Under the contract, ABC was entitled to recover costs incurred less ‘Disallowed Costs’, which were defined as:
“any cost due to negligence or default on the part of the Contractor in his compliance with any of his obligations under the Contract and/or due to any negligence or default on the part of the Contractor’s employees, agents, sub-contractors or suppliers in their compliance with any of their respective obligations under their contracts with the Contractor”
In a dispute over the meaning of ‘default’ in this clause, Network Rail proposed that this meant any failure of ABC to comply with its contractual obligations whilst ABC’s position was that it meant a ‘wilful and deliberate’ failure, requiring an element of blame or culpability. The Technology and Construction Court agreed with Network Rail, stating that the language used in the contract was clear and unambiguous and referring to the ‘natural and ordinary meaning’ of ‘default’ as a failure to fulfil a legal requirement or obligation. ABC appealed.
The decision
The Court of Appeal dismissed ABC’s appeal. ‘Default’ was interpreted as meaning any failure by ABC to comply with contractual obligations.

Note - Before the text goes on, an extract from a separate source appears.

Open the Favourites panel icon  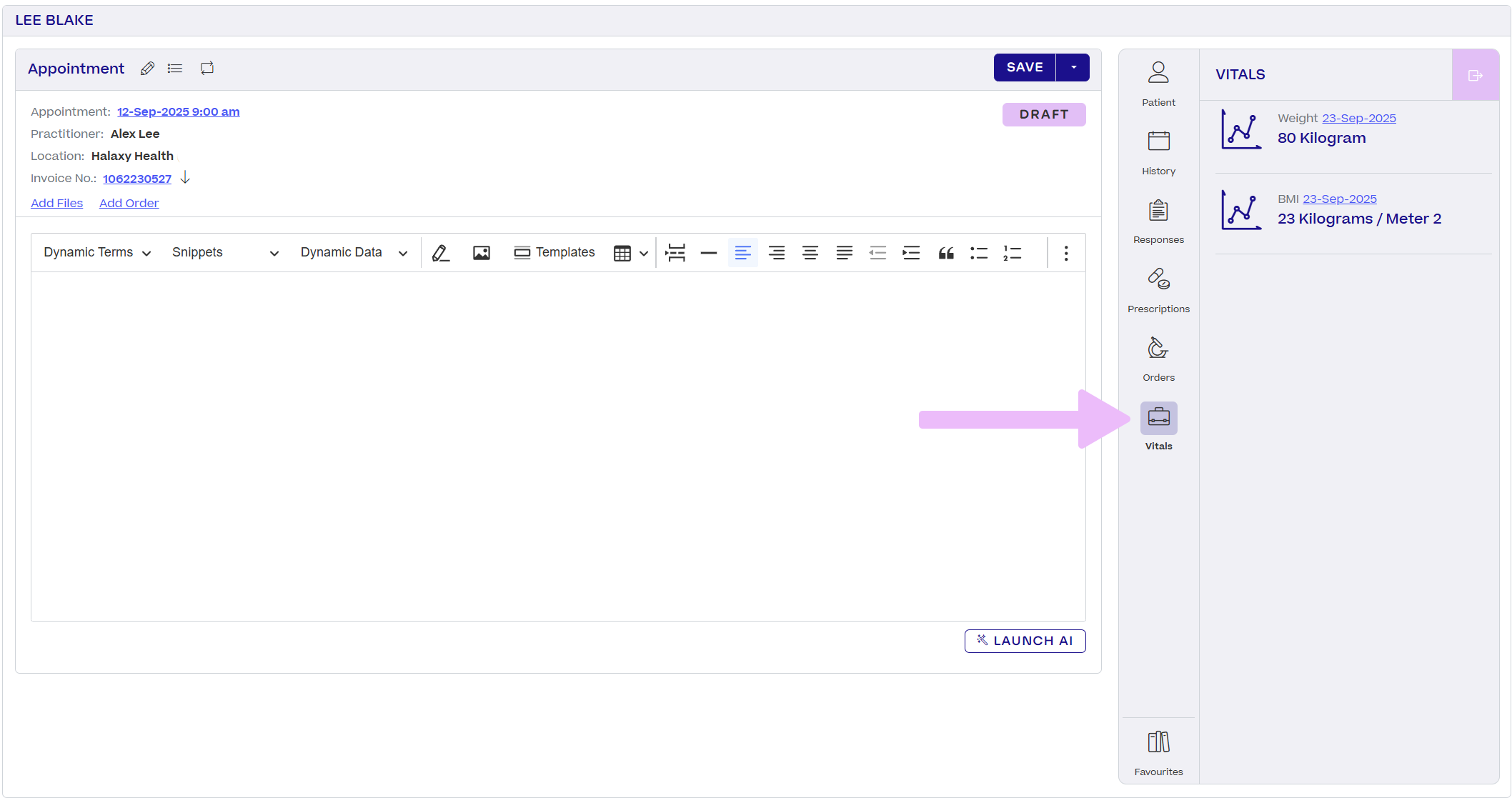coord(1158,742)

Referencing Arnold v Britton and others in particular, the Court found that the natural and ordinary meaning of the word ‘default’ was a failure to comply with obligations under the contract, with no need for there to be any requirement for blame or culpability. There was no difference between ‘default’ or ‘breach of contract’, and the ordinary meaning of ‘default’ was sufficient for the clause to be interpreted properly.

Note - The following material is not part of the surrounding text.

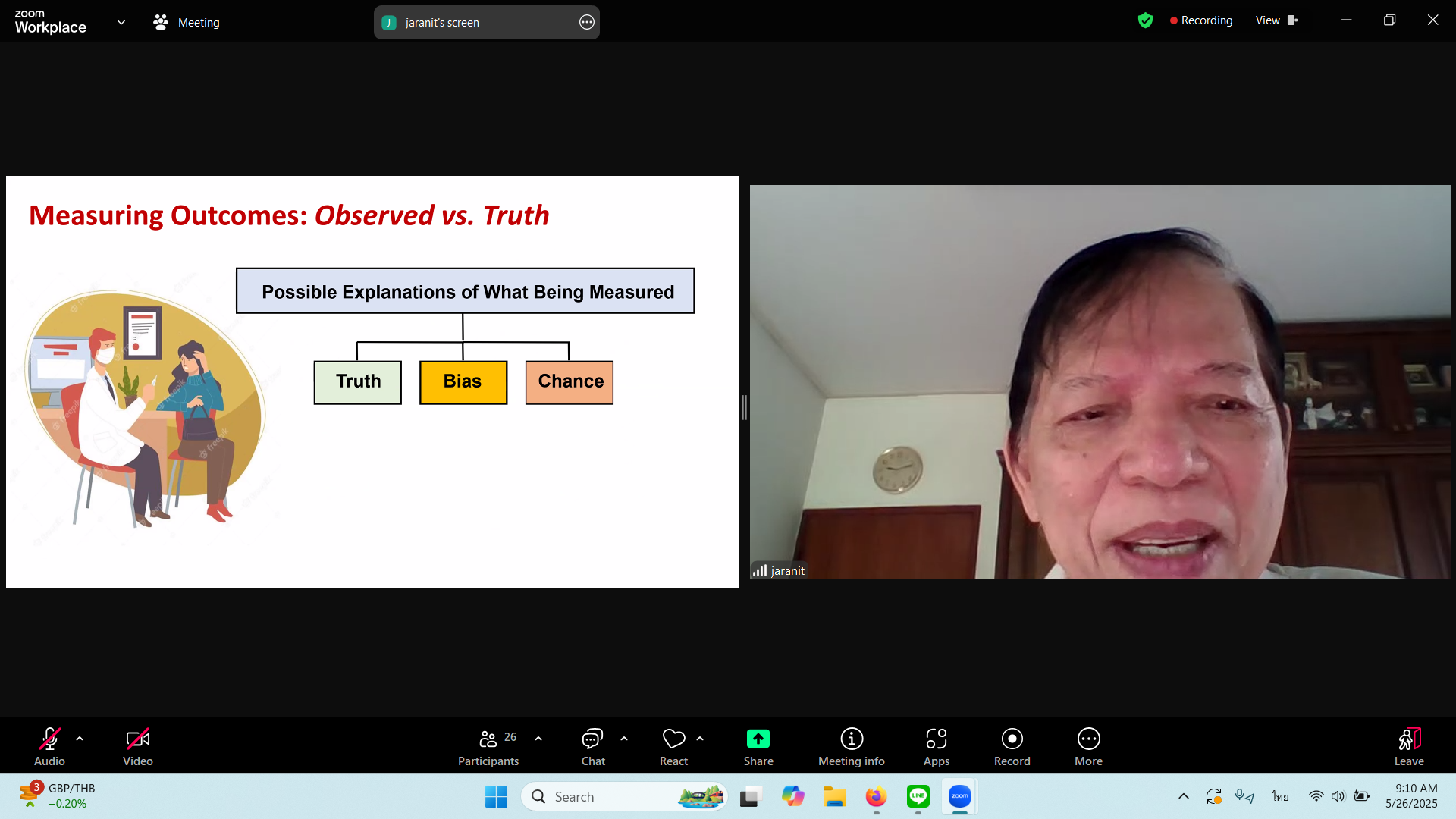Open jaranit's screen share options menu
This screenshot has width=1456, height=819.
(x=586, y=22)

The reference to ‘negligence’ in the clause drafting did not effect the Court’s interpretation of ‘default’. A two-stage test, as proposed by ABC, may be required to establish negligence but was not required to determine a contractual default, where ABC had breached the terms of the contract.

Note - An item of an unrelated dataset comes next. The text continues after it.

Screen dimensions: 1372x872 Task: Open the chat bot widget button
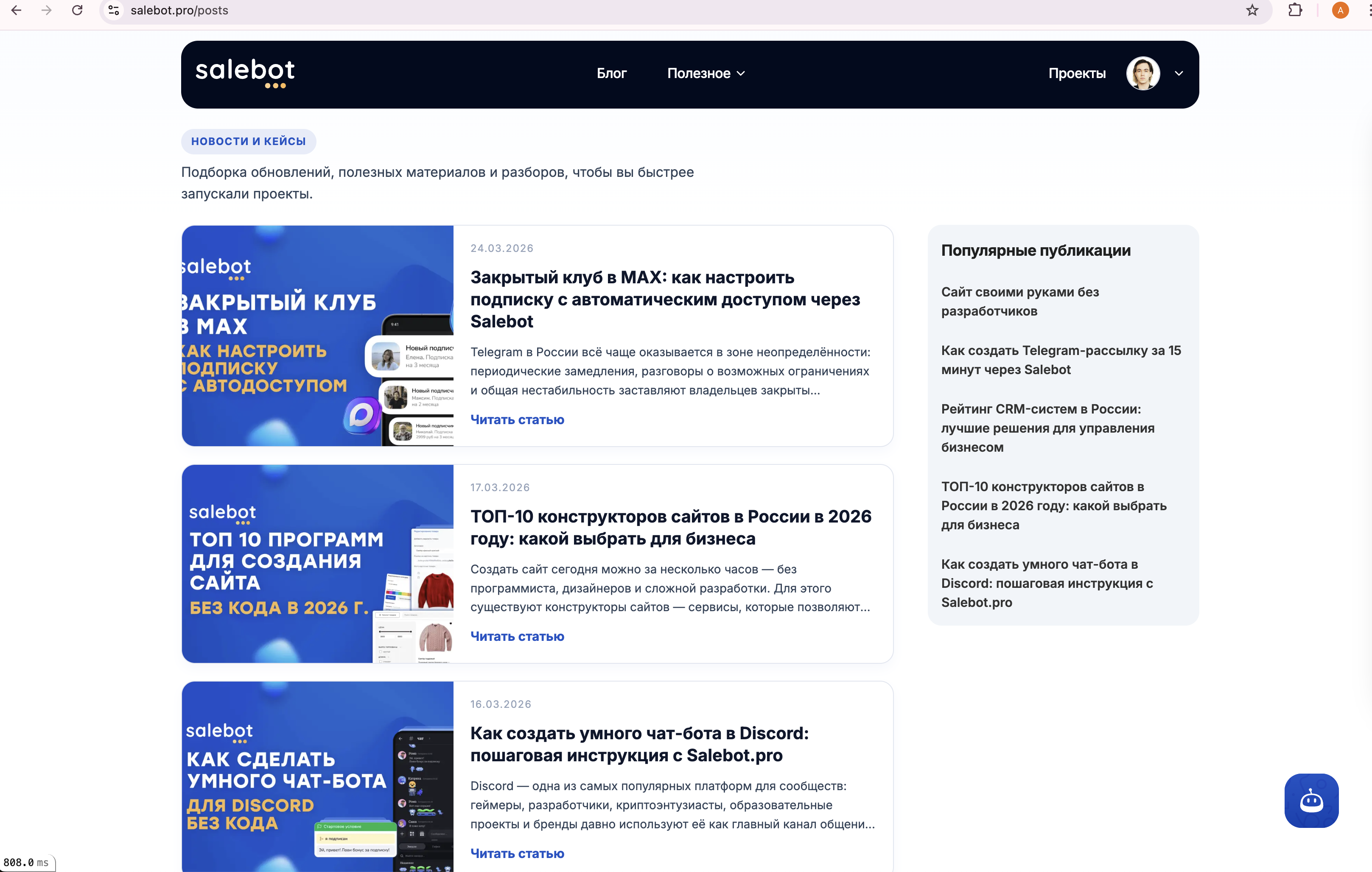click(1311, 800)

Further, the Court of Appeal distinguished the case of In re Bayley-Worthington [1909], which had determined that ‘default’ in that case was not the same as a breach of contract, to find that cases were context-specific. The ‘default’ in ABC was a failure to comply with contractual obligations.
Advice and action for landlords
This is a further case supported by the leading decision in Arnold v Britton and will be of note to those in the construction industry in particular. When determining the meaning of contractual provisions, although amendments may result in some terms becoming redundant, the natural and ordinary meaning of terms should still take precedence.
Unamended standard form contract terms may assist parties when interpreting amendments, and it is of particular importance for parties to note that ‘default’ may mean a breach of contract, not requiring any wilful act or blame for a party to be found in default of its contractual obligations.
The Court of Appeal dismissed ABC’s appeal, finding in favour of Network Rail. ‘Default’ was interpreted as meaning any failure by ABC to comply with contractual obligations.